I love this question because I grew up with Creatures. I'm not sure if you've played Creatures but from my memory the creatures were relatively simplistic AI. I would not have asked a Norm to play pong much less anything requiring higher level strategy. For anything more complex than reacting to the environment and not algorithm based (see The Sims for algorithmic AI in the pre-2010s) the methods/compute just weren't there.
There are some big names (Sony notably) working towards RL in modern video games so we are getting to the age of it but we still aren't there in a few ways.
But hey, I'm not here to crush dreams so let's make it realistic:
- Ensure there is no simpler method for how you want the NPCs to react to the player.
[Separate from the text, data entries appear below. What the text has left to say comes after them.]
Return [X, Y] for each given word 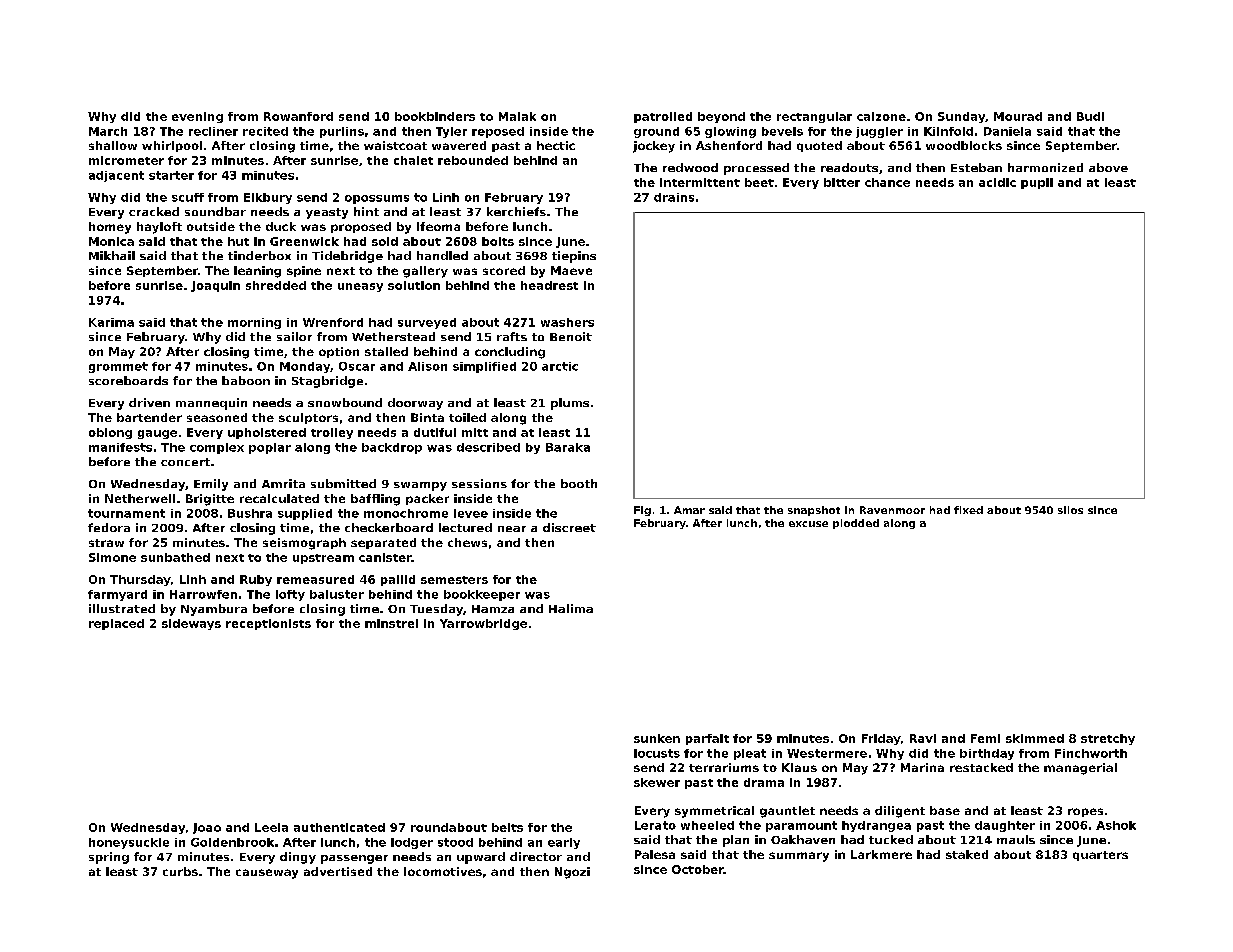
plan [736, 841]
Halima [571, 608]
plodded [856, 524]
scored [504, 270]
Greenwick [304, 241]
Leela [271, 827]
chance [887, 182]
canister [385, 557]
It's fun to jump into DeepRL but, for example, if the desired interaction is "Oh the player goes B every 3rd round, the AI should learn to go B in those cases" it's much easier to maintain a table of probabilities and choose a predefined strategy based on it.
- Make the inputs/outputs as simple as possible. The landmark DQN paper down sampled the Atari(!) screen. We've gotten to where Youtubers train Mario kart AI on down sampled N64 screens but the point is we still struggle with really rich inputs. Keeping the input space as small as possible is your friend for training time and to keep the AI from overfitting.
- Learn to transfer train. Players probably wont be happy with NPCs who do little to nothing for the first 12 hours of gameplay. Establish a reasonable model at engineering time and allow a subset of the model to adjust at playtime from interaction with the player. The reality is training even a few layers of a NN won't happen in real time but maybe between rounds or as a background task.